**What is being asked:**
Nothing but the lines from the one with "Instruction: Click Afficher" through the end of the records below should be written out, and each must match word for word.

Stored data
Content starts

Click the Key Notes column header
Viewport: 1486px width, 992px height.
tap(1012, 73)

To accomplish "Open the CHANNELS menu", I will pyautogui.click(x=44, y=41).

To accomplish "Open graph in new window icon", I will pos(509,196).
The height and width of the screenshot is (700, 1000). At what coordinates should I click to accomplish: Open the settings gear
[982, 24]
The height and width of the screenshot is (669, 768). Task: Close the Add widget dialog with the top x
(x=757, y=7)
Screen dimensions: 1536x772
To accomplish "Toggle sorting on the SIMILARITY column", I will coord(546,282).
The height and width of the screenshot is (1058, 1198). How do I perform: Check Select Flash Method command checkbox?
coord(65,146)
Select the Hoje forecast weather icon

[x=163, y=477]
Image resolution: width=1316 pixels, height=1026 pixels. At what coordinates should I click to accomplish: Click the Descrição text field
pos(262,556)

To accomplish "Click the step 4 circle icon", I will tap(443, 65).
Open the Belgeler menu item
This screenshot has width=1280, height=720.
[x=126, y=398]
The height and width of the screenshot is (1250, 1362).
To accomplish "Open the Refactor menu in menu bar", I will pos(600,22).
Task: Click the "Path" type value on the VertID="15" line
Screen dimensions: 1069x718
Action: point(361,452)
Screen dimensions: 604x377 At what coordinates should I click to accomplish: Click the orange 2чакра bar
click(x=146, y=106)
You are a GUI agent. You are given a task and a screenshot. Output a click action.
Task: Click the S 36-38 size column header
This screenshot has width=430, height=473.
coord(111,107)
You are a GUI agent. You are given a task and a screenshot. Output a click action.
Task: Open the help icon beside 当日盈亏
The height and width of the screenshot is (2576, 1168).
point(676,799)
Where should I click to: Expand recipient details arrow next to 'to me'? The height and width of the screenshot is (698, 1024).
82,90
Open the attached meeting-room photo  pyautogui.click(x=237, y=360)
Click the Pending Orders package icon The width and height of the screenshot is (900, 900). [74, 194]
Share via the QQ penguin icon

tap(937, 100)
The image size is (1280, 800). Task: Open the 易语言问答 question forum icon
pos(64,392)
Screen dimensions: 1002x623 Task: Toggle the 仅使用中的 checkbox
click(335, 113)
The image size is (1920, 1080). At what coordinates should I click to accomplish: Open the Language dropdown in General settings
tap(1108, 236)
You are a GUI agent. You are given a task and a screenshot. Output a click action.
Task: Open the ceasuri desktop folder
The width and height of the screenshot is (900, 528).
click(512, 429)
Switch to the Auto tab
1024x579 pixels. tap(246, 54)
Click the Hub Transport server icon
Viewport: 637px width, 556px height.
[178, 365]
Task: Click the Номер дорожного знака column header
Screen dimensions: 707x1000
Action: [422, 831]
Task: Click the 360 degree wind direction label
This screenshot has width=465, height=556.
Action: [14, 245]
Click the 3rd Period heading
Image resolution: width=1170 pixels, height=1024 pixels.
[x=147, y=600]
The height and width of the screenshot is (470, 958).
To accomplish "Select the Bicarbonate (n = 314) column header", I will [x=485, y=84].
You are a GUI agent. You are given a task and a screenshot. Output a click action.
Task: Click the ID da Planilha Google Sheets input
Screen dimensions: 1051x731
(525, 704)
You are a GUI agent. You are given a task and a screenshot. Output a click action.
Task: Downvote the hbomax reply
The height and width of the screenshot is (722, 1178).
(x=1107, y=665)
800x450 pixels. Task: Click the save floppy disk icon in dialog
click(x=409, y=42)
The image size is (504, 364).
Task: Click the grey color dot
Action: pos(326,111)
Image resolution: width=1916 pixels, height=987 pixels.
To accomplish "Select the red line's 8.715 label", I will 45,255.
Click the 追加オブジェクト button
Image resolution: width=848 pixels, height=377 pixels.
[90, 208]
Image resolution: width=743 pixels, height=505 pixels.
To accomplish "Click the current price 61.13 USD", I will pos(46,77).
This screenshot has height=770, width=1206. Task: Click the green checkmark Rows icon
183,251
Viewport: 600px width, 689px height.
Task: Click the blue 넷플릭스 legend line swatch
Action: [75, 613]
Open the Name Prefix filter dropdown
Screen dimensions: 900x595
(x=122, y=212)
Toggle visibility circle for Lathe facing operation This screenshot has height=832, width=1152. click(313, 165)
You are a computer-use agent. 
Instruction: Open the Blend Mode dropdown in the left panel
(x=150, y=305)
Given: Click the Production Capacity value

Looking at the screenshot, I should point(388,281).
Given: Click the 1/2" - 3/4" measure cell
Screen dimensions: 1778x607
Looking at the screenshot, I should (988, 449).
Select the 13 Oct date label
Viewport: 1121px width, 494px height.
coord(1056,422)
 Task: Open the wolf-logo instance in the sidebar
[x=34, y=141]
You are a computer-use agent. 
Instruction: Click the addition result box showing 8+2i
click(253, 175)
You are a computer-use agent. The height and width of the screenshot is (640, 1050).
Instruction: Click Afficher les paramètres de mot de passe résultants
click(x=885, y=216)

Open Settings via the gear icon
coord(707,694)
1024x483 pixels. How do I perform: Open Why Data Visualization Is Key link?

Content ends

**Answer:**
Instruction: Click Afficher les paramètres de mot de passe résultants
click(x=885, y=216)

Open Settings via the gear icon
coord(707,694)
1024x483 pixels. How do I perform: Open Why Data Visualization Is Key link?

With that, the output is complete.